At Antimahia I managed to dive off the bus and lose Siggy who needed the loo. So I found myself trapped inside the last working windmill of Kos island without my partner in crime and with my sweaty hands covered in flour. It was a testament to the care of the lady telling us about the windmill that head bang number 5 never happened as it was a tight squeeze in places. Her chat was a little slow and by the time it had finished I only had time to apologise to Siggy who was happily sitting outside a café and stick my head inside the house museum which frankly looked a bit boring.

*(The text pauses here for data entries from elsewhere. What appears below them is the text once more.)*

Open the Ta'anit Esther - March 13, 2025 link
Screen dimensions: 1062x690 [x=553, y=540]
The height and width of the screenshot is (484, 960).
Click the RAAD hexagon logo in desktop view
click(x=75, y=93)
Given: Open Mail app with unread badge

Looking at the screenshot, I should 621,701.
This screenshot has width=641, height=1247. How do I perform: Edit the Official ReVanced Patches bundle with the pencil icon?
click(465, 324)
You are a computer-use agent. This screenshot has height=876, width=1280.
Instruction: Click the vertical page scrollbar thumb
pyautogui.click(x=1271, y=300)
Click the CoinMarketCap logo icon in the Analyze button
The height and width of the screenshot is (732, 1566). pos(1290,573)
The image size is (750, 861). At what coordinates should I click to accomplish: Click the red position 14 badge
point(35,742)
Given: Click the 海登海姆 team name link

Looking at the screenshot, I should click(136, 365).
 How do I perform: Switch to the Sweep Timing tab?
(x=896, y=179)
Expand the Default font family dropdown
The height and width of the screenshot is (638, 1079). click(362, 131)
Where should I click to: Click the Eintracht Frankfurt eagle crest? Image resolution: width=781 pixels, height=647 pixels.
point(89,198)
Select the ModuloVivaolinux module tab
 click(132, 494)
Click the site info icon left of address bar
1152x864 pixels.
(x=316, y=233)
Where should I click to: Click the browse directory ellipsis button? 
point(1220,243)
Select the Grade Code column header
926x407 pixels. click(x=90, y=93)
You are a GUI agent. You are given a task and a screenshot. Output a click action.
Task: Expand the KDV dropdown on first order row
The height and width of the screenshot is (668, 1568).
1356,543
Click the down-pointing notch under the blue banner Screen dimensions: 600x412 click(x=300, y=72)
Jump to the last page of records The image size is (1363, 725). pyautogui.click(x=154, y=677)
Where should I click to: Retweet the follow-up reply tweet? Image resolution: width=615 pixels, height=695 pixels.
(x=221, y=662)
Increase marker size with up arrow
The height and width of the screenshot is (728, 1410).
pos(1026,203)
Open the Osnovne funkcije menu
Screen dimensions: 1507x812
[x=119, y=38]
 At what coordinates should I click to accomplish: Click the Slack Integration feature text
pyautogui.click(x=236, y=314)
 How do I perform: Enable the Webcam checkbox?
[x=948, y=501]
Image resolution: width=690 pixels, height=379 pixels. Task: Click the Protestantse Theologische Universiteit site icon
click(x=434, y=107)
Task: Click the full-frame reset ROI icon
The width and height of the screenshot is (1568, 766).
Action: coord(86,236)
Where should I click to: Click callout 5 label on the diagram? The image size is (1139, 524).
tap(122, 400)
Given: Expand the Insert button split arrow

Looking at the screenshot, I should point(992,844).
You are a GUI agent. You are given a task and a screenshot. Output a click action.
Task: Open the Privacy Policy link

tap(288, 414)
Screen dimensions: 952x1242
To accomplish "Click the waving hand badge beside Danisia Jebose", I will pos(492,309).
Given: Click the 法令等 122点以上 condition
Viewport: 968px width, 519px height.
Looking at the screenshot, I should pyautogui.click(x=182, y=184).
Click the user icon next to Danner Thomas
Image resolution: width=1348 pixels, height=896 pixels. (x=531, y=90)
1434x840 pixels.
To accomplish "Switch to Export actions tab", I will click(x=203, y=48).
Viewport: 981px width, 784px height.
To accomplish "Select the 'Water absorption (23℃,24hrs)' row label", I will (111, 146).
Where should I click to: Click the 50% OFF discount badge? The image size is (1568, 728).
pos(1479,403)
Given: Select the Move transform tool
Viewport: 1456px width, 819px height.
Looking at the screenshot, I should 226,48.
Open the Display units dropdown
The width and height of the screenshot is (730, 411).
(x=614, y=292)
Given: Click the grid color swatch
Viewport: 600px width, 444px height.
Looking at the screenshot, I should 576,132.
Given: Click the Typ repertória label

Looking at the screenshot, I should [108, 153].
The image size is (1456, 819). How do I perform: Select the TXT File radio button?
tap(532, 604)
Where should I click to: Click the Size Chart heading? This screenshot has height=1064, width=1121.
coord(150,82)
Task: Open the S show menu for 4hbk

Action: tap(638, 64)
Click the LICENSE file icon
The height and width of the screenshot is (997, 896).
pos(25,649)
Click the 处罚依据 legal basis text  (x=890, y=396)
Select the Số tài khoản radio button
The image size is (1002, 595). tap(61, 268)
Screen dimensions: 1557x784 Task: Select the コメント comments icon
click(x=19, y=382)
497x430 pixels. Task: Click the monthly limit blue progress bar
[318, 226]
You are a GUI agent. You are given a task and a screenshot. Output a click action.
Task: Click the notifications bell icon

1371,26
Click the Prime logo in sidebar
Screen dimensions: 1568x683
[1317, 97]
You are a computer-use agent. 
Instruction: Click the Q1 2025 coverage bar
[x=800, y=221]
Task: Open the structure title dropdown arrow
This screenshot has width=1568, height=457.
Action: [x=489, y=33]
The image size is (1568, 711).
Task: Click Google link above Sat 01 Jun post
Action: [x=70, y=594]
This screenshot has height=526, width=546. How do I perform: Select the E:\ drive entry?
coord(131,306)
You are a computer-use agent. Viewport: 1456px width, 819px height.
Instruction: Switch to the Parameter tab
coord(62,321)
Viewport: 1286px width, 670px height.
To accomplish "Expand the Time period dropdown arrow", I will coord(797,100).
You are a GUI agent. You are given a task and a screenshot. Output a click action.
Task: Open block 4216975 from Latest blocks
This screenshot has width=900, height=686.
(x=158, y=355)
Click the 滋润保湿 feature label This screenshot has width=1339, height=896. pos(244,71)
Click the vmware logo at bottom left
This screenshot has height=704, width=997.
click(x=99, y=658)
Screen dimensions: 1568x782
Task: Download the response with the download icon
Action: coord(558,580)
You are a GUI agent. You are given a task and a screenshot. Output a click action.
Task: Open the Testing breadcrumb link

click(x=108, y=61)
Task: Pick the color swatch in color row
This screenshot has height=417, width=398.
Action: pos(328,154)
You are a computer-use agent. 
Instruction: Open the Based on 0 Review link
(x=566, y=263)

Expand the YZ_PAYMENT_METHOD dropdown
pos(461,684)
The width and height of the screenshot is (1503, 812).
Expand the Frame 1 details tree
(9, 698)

We didn’t do Kefalos village and instead went straight to the taverna in Kamari Bay. I think we were the only couple to diss it off and instead go and take some photos of the beach and try a different taverna which, while we got served comparatively quickly and had time to pop into a supermarket and take more photos, was a bit crap. The pork gyros was a fake – pitta was nice but the pork was not genuine gyro carvings and instead a random collection of gristly off cuts best thrown in the bin instead of down my hungry gullet. I ate it all the same. No tip.
Then we had an undocumented stop at a honey farm. I have no idea exactly where this was apart from to rather unhelpfully say it was somewhere between Kamari Bay and Mastahari. The traditional dumplings (gulab jammum style) covered in honey were a hit and we also got to taste all different types of honey from bees collecting nectar from different types of plants. I think the heather based honey was the best. There was digger parked around the back which I referred to as a ‘JC Bee’ in a jokey comment to Siggy only to be corrected by a secret resident expert on such vehicles hidden among our tour participants ‘Actually it’s a Caterpillar..’ he said. Thanks mate. He also identified the exact model, but really it was unnecessary; the damage had Bee..n done. See what I did there..? Maybe I should have told him to mind his own beeswax?
Mastahari village was the last stop where we saw lots of drying octopus (I remember the plural being discussed on QI but cannot remember the outcome, but I’m sure octopi got the dreaded klaxon), had a wander around and bought some ice creams. It’s a relatively small place with a statue of Neptune on a roundabout, a few sunbeds and a handful of tavernas. Unless of course we got distracted by the ice creams and didn’t explore far enough. I think by that point we were a bit pooped.
After Mastahri it was back to the hotel for a couple of hours relaxing at the pool. We ate tea at the very popular Nisiotiko taverna which involved some pastitsio – a bit like a cross between macaroni cheese and moussaka – and our one and only baklava. There was complimentary ouzo at the end of the meal which was a nice touch, but tasted horrible. But doesn’t it always. They did offer us schnapps too, which Siggy sensibly opted for.
Then we solidified our almost formed habit and went to Memories for cocktails. Everyone has to have a local I guess. The music is good, the staff and mixed clientele entertaining. Plus the free shots are handed out quite generously to regulars. There was a wedding party in there tonight which made the atmosphere very celebratory.
We went and thanked the woman in Theokritos Travel as Kostos, our guide today, and the one we had for the volcano tour were both excellent. We also popped in to the pharmacy in town and I bought some basil-based natural mosquito repellent spray for 6 Euros after a recommendation from Kostos. It seems to work just as good as Jungle Formula and doesn’t sting your skin when you put it on – it also acted as a hydrating aftersun, which was nice.